第7章 きおきおニワトリ目線2
「こういう時はアレだ! ホウタイを巻いたらいいと思うぞ!」
「ええ?! ここにいたんですか?!」
近くの切り株に小さいMOBがぴょんぴょんと跳ねていた。濁った赤みたいな色をした生き物で、手乗りストライダーというMOBらしい。名前はカズさんで、長く人間と暮らしていたから人間のやり方を色々と知っているらしい。
「でも、ホウタイってなんですか?」
これは俺が聞いた。俺たちは今まで嫌な人間のことしか知らなかったから、人間のことを全然知らなかったのだ。
「ホウタイは人間の町にしかないからなぁ……さんだー、何かいい案ないか?」
ん? まだ誰かいる……?
「さんだー、三歳だから難しいことは分かんないよ」
見ると切り株の根元には、カズさんと同じくらい小さいパンダがいた。俺、パンダは見たことがあるんだ。確か、テレビって名前のやつで。

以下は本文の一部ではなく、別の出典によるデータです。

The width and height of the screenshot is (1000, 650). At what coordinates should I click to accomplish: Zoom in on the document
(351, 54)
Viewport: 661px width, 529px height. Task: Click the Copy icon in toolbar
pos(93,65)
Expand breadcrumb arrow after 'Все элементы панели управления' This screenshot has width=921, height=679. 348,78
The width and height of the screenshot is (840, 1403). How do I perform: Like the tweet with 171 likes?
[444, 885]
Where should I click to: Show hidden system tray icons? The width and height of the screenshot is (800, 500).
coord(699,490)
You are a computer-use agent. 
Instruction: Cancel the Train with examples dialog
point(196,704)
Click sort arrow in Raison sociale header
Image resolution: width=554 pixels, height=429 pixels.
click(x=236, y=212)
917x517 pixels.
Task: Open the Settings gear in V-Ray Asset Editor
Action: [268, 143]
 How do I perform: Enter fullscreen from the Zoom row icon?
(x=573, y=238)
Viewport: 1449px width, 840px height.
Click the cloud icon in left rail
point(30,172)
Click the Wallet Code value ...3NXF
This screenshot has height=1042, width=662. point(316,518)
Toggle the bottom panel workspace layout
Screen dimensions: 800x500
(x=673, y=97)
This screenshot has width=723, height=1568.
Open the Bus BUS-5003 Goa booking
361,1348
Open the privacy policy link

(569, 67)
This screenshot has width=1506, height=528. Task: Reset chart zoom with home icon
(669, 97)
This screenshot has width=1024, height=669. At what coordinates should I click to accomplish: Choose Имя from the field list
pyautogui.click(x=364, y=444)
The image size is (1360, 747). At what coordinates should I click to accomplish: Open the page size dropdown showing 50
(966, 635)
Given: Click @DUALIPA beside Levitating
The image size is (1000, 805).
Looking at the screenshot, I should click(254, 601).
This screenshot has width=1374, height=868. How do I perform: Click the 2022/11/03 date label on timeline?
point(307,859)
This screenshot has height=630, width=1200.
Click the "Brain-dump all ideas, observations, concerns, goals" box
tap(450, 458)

「おーい、みんな! サツキさんが遊びに来てるよ〜!」
そこに、向こうにいた青いキノコ人のおらふくんが手を振ってこっちに来た。おらふくんの後ろには二人の人間がいて俺はぎょっとした。
「ちょっときおきお! 俺の後ろに隠れるなって!」
「ハハハハハ!」
たいたいとおおはらの後ろに隠れる俺。俺は小さいから真っ先に食べられるじゃん! とか思っていたが、実は人間の中には良い奴もいるということを、あとで知ることになる。